Quel enseignement tirez-vous du football sénégalais ?
L’image du football sénégalais c’est à l’image du football africain au total. Le manque de structures, d’organisation, d’encadrement et c’est difficile. Il faut avoir des structures claires, nettes et simples pour justement améliorer la performance des joueurs.
Comment trouvez-vous le travail de Giresse depuis son arrivée ?
Je n’ai pas beaucoup suivi. Ce sera difficile de donner mon avis clair et net. Mais ce que je sais, c'est que Giresse est un passionné. C’est quelqu’un qui aime son travail, c’est quelqu’un qui aime le football, qui connaît le football. Maintenant ce qui est important, c’est qu’il faut lui donner tout et le laisser travailler tranquillement. Il faut laisser ses mains libres, ses pieds libres, sa pensée libre pour qu’il puisse prendre ses décisions qu’il pense être les meilleures.
Comment voyez-vous la progression de Souaré et de Idrissa Gana Guèye ?
Extraordinaire ! J’ai eu Idrissa au téléphone pour le féliciter de ses cent (100) matchs en professionnel. C’est vraiment la fierté de Diambars. C’est un homme bien, un homme avec des valeurs, c’est pourquoi je suis très content de ce qu’il est en train d’accomplir à Lille. Souaré, quant à lui, est en train de s’imposer petit à petit. Je l’ai vu jouer dernièrement, il a un pied gauche extraordinaire. C’est un très bon joueur que j’aime beaucoup. Il me rend heureux et c’est une fierté pour Diambars.
Et Diambars ?
Ma relation avec l’Institut Diambars reste forte, c’est pourquoi d’ailleurs j’ai tenu à ce que Saër (Seck, président de l'Institut) vienne. C’est un engagement que j’ai avec Western Union et l’Unicef, mais cela ne retire rien à mes obligations et mes engagements envers Diambars et la famille Diambars. C’est la continuité des mes valeurs et ce que je crois. Et quand on regarde l’objectif de Diambars, Western Union et Unicef, c’est dans la continuité du travail que j’ai envie de faire au Sénégal. Je suis quelqu’un qui croit beaucoup à l’éducation, donc j’utilise le sport pour promouvoir l’éducation des enfants. Donc dans l’avenir, j’espère que Western Union et l’Unicef se joignent à la famille Diambars pour justement essayer de faire en sorte que le travail soit plus fort, plus grand. Et on touchera un nombre incalculable d’enfants.
Pour la fraude sur l'âge ?
Je vais utiliser un mot qui est assez fort.

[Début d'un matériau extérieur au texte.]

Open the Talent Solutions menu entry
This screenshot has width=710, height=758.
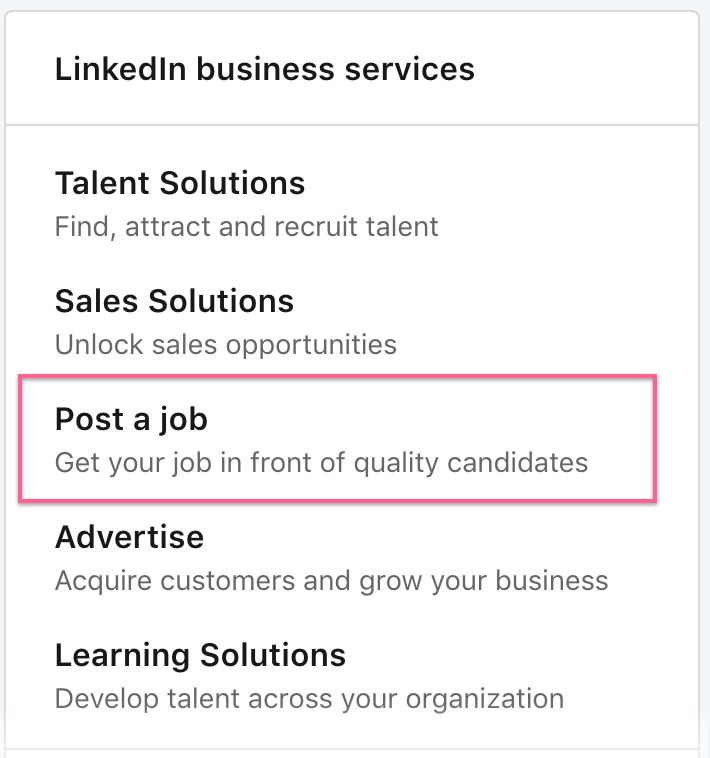180,184
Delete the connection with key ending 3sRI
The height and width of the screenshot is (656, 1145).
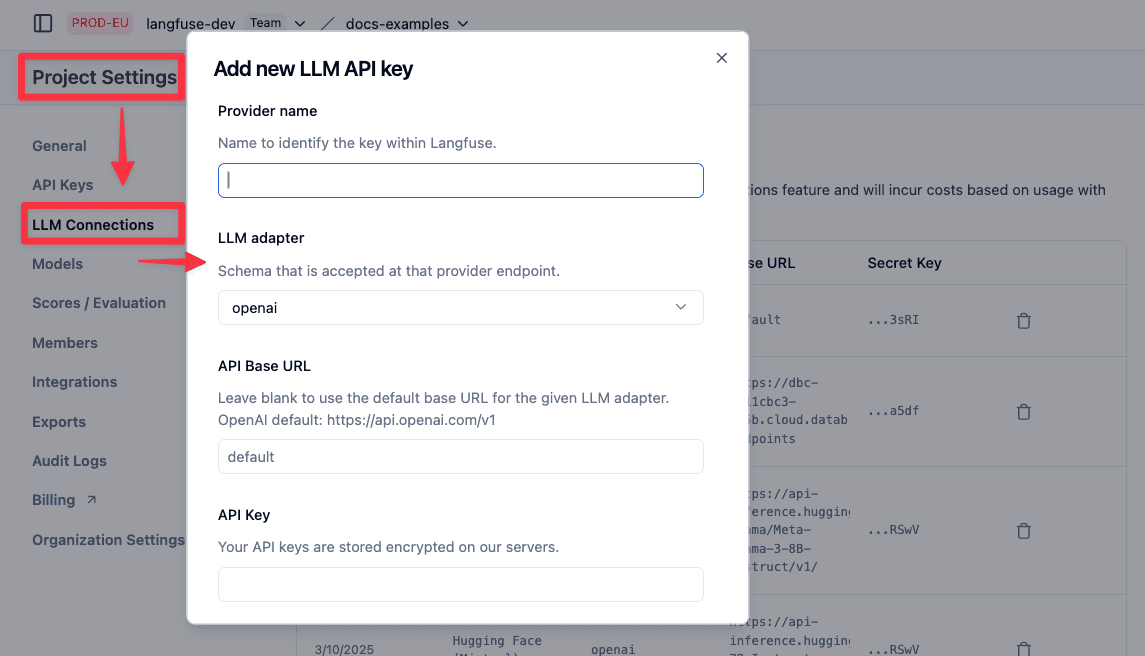pos(1024,321)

Pour moi, c’est tricher. Et tricher, un jour ou l’autre, on se fait attraper et on est puni. Pour moi, c’est un manque d’éducation. C'est ce qu’on a fait avec Diambars, en abattant un travail de fond pour combattre ce fléau. C’est un problème pas seulement au Sénégal mais en Afrique. Ce qu’il faut, c’est de les dénoncer et se battre contre cela. Et sur le long terme, je suis persuadé qu’on changera la mentalité des tricheurs.